Iranian currency plunges to record low against dollar after strikes on Israel

Iranian currency plunges to record low against dollar after strikes on Israel

Two men are holding Iranian banknotes on a sidewalk in Tehran’s business district, in Tehran, Iran, on April 13, 2024. 

Nurphoto | Nurphoto | Getty Images

Iran’s currency, the rial, briefly plunged to a record low against the dollar on the unofficial market, after Tehran launched an expansive missile and drone attack on Israel on Saturday night, exacerbating tensions in the Middle East.

The exchange rate was at 705,000 rials / USD on the open market around 10:30 a.m. local time on Sunday, according to data from foreign exchange monitoring site Bonbast. The Iranian currency has since pared some losses.

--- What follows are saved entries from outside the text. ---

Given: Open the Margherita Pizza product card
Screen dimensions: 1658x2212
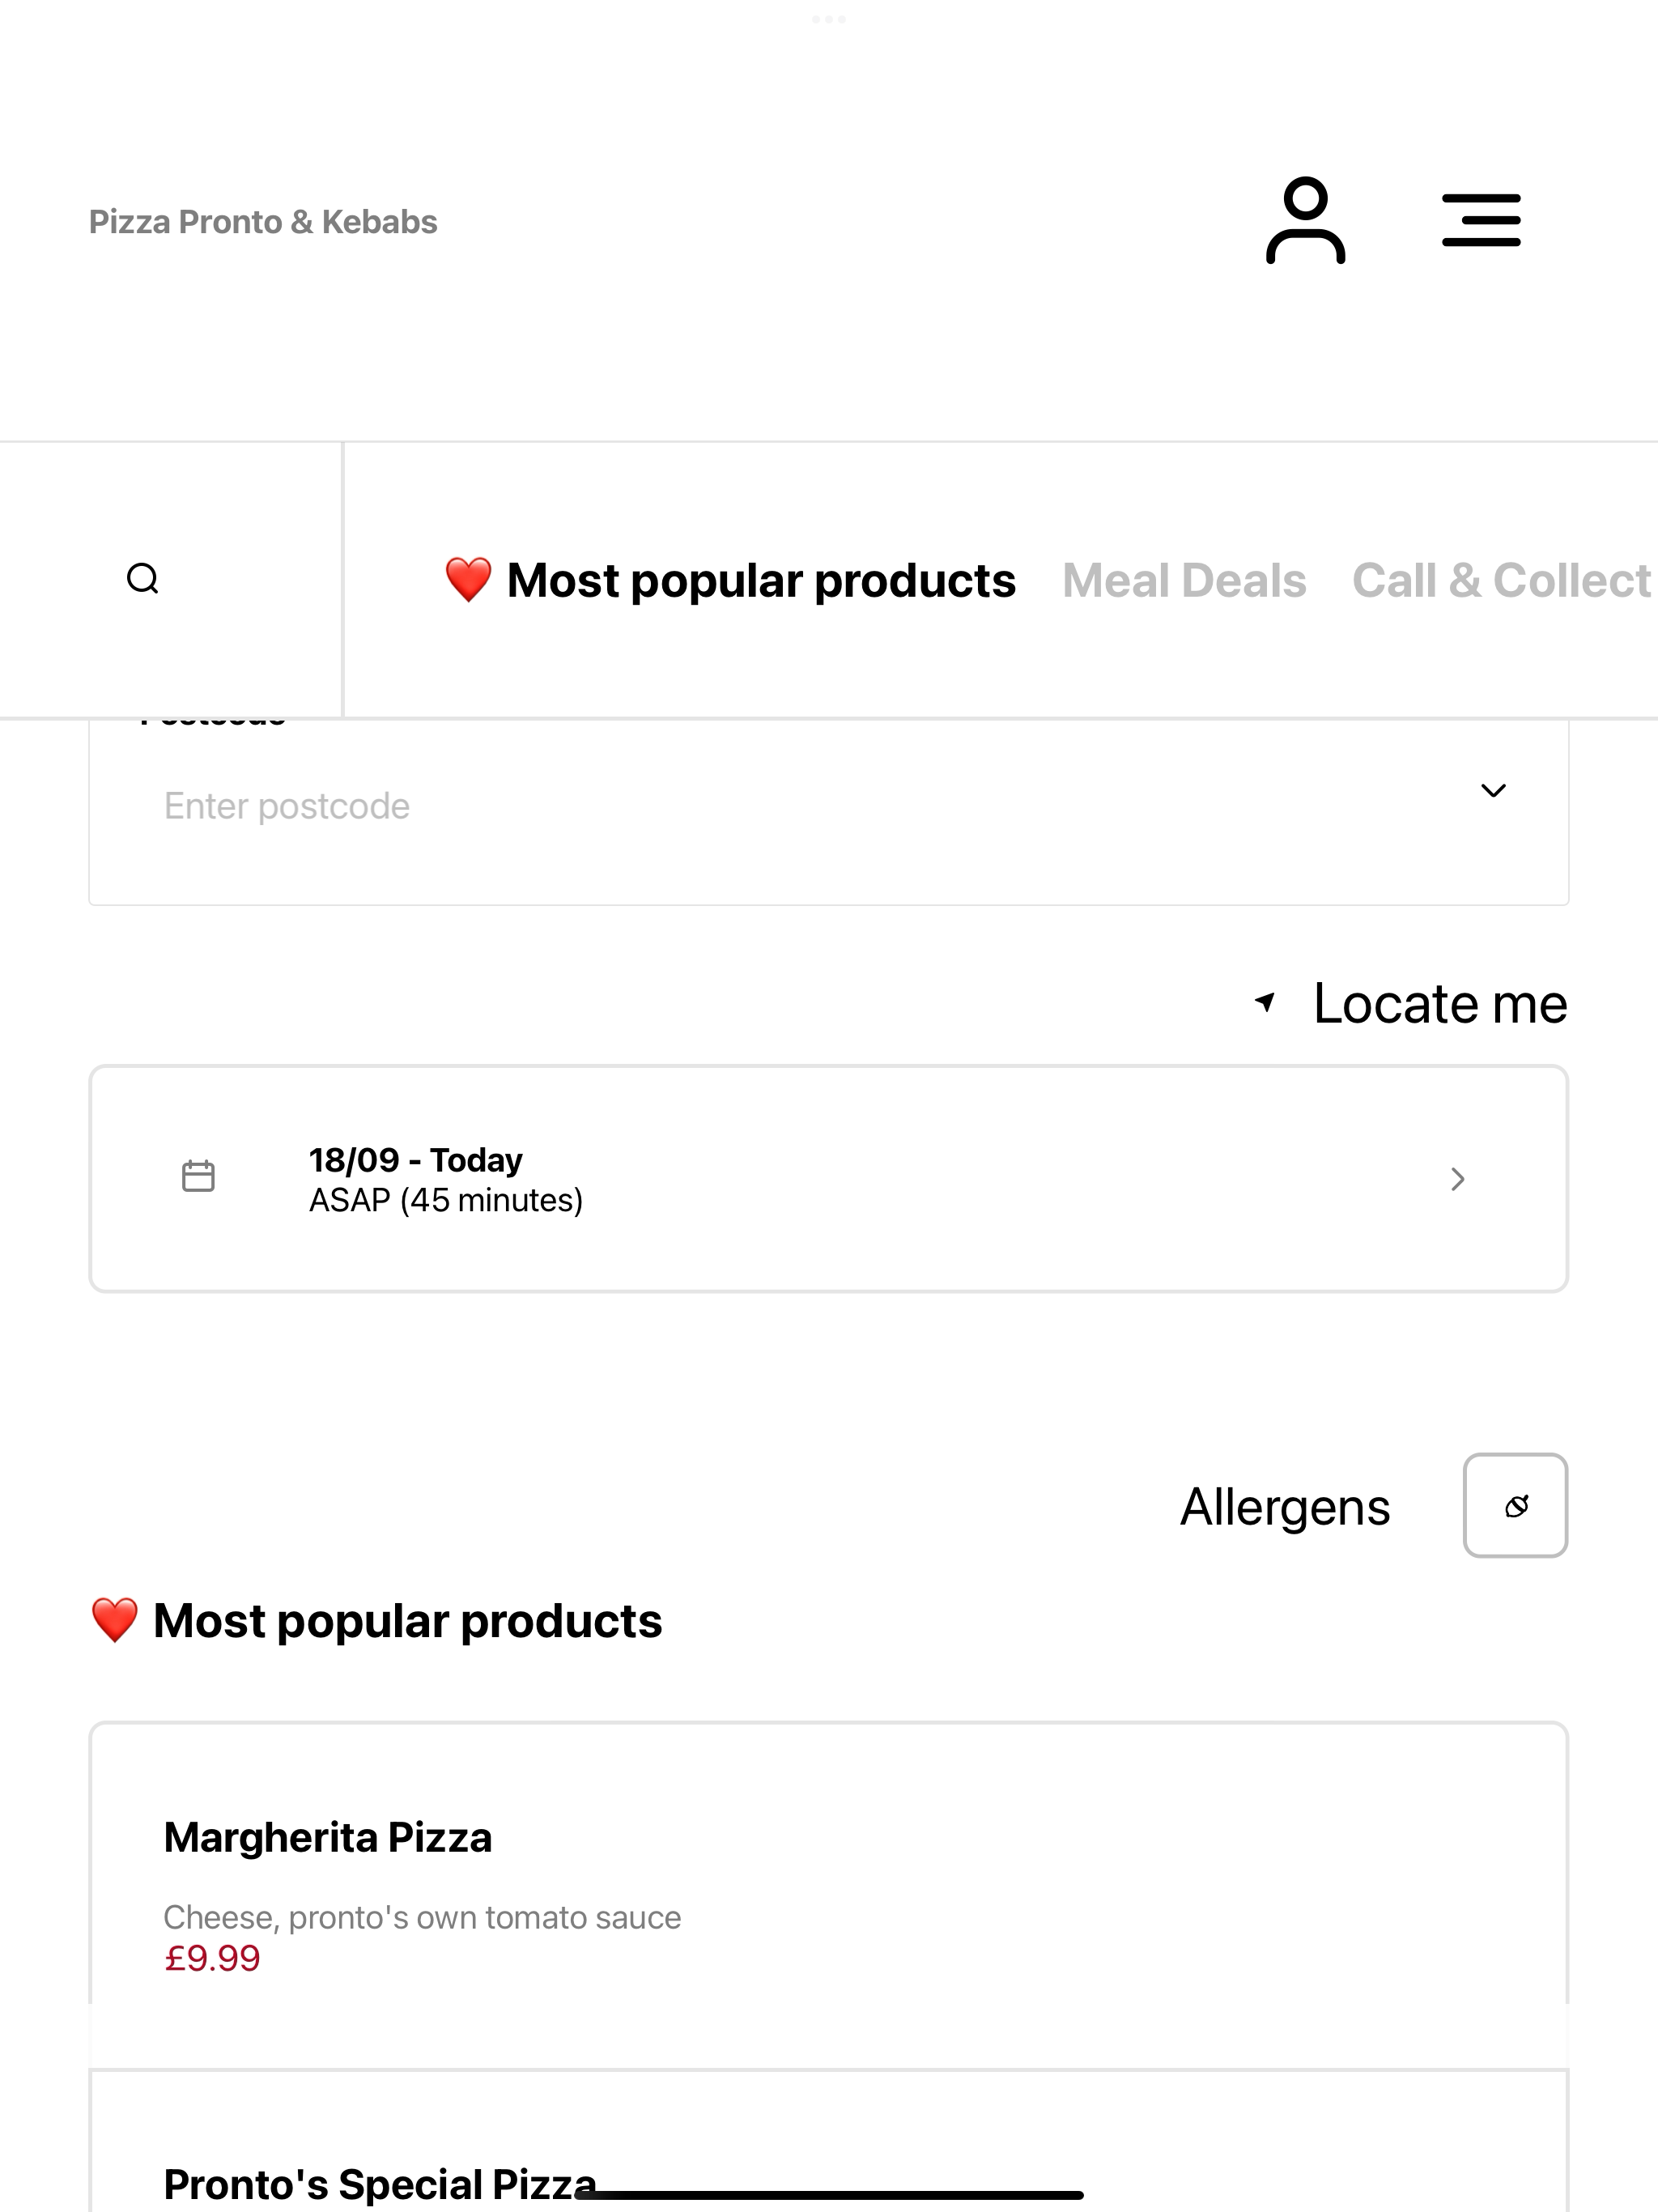Looking at the screenshot, I should [828, 1895].
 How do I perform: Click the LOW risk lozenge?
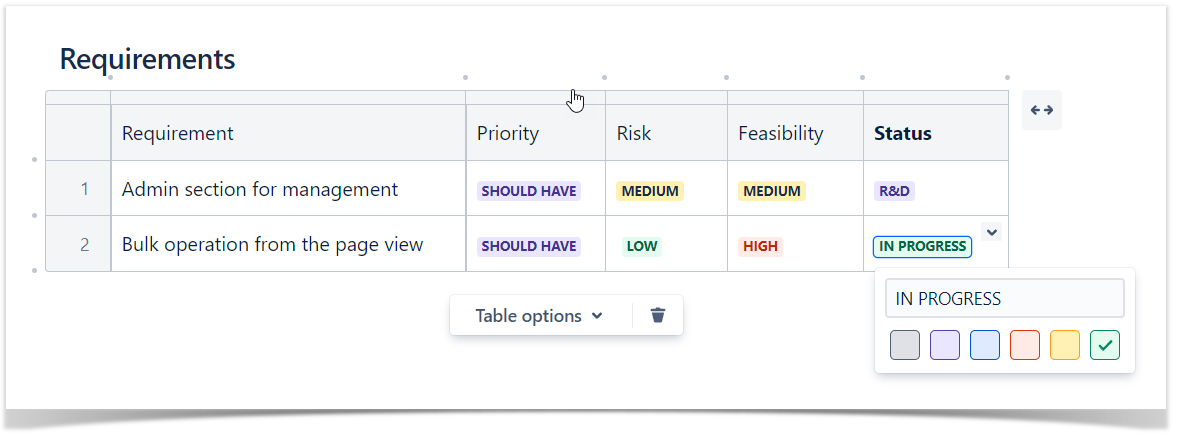coord(642,246)
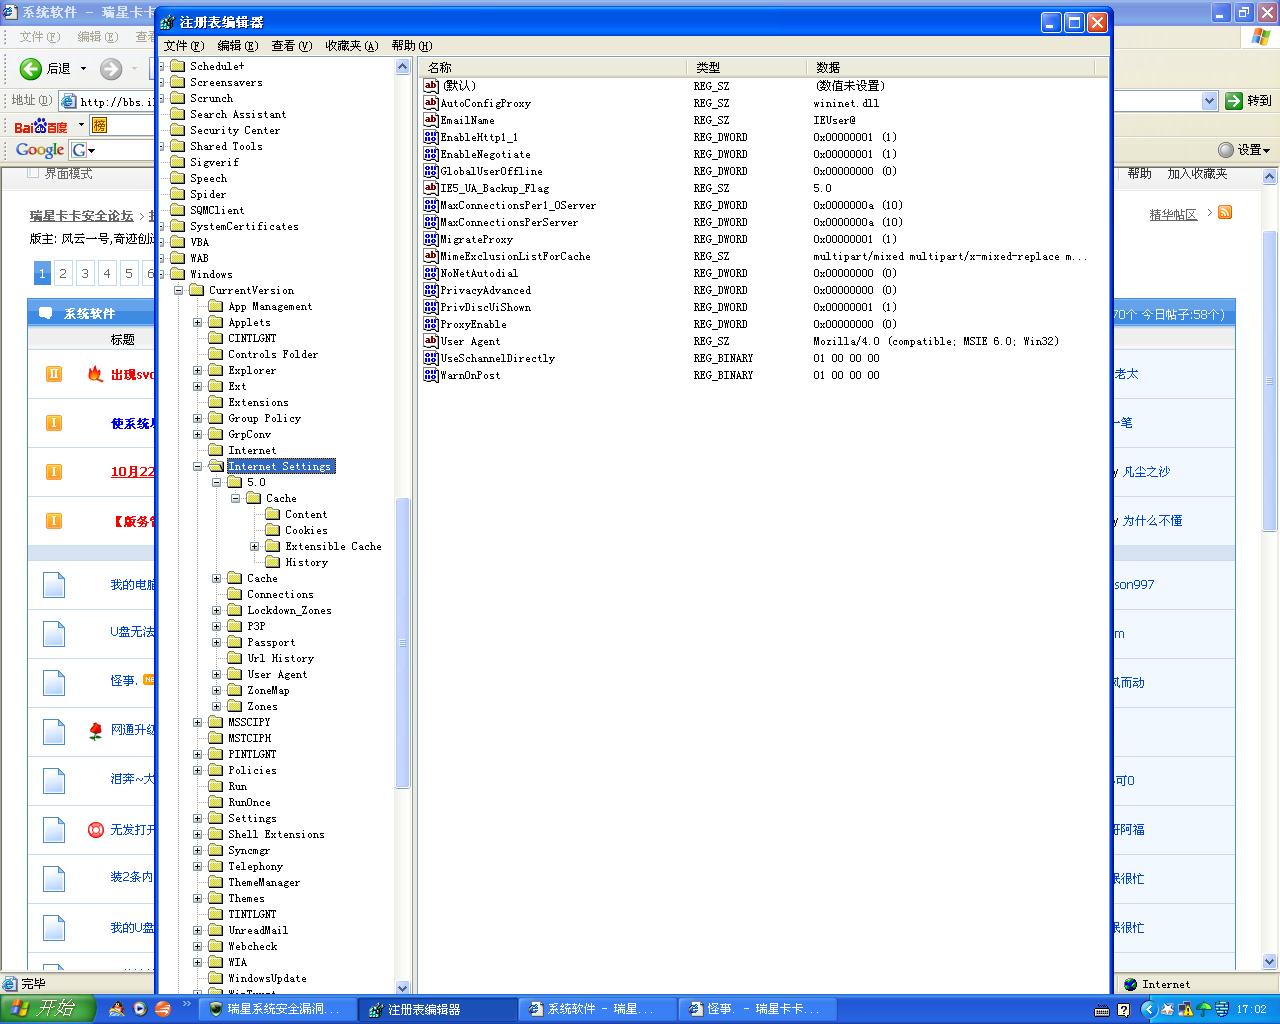Toggle the 界面模式 checkbox
This screenshot has width=1280, height=1024.
tap(33, 173)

The government set an official exchange rate of 42,000 rials / USD in 2018.

The rial’s drop came hours after Iran deployed a massive drone and missile offensive against Israel Saturday night, in response to a suspected Israeli strike that killed several top Iranian commanders in Damascus earlier this month.

Israel said it identified 300 “threats of various types” and eliminated “99%” of those bound for Israeli soil as part of the Saturday attack, which allied U.S. leader Joe Biden described as “unprecedented” and “brazen.”

The development marked the first instance of a direct attack on Israel from Iranian territory, and Tehran now runs the risk of being hit with further trade and diplomatic restrictions.

Iran’s rial already faces pressures from sky-high inflation stoked by ongoing U.S. sanctions applied during Donald Trump’s administration, which have also diminished sales of some of Tehran’s key exports — crude and oil products.

Israel has called for an emergency meeting of the U.N. Security Council over the Saturday attack, while Biden has asked to convene the G7 on Sunday.